WHAT THE TASK REQUIRES =>
Rewrite the data from the start through the line containing "Path is located at coordinates (124, 20)." as a two-column CSV with the headers instruction and response, one row for each instruction and its answer. Put each value in a single quoted field and replace any line breaks with spaces.

RECORDS SHOWN =>
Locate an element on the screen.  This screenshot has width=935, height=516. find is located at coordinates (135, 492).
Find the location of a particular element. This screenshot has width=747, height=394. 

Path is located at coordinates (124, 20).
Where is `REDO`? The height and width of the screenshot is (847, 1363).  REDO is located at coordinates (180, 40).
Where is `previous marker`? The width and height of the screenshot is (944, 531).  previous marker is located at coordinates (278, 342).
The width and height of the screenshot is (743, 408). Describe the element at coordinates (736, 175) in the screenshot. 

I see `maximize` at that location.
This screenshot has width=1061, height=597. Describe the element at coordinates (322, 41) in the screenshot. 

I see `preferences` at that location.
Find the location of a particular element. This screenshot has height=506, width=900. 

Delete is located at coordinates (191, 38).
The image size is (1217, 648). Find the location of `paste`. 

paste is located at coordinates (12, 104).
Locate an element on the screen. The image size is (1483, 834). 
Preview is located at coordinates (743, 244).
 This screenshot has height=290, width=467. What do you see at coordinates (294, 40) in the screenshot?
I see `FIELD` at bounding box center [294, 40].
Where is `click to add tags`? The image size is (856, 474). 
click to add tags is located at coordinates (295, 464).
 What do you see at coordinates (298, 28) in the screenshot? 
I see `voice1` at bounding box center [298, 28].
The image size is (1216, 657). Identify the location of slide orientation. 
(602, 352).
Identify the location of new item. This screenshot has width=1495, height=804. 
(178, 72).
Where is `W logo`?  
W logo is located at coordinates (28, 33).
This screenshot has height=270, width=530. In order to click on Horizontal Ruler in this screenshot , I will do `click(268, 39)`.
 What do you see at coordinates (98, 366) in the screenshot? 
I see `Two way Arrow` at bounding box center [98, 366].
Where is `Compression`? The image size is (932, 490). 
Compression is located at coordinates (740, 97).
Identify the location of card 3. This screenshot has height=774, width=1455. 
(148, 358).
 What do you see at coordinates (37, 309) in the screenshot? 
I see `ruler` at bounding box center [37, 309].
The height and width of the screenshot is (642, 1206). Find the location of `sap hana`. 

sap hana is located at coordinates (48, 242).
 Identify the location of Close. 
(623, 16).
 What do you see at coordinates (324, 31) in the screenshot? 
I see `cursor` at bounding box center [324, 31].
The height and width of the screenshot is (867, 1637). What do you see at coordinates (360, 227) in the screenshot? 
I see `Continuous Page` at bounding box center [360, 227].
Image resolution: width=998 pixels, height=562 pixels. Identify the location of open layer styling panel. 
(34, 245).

OUTPUT FOR THIS EXERCISE =>
instruction,response
"Locate an element on the screen.","This screenshot has width=935, height=516. find is located at coordinates (135, 492)."
"Find the location of a particular element. This screenshot has width=747, height=394.","Path is located at coordinates (124, 20)."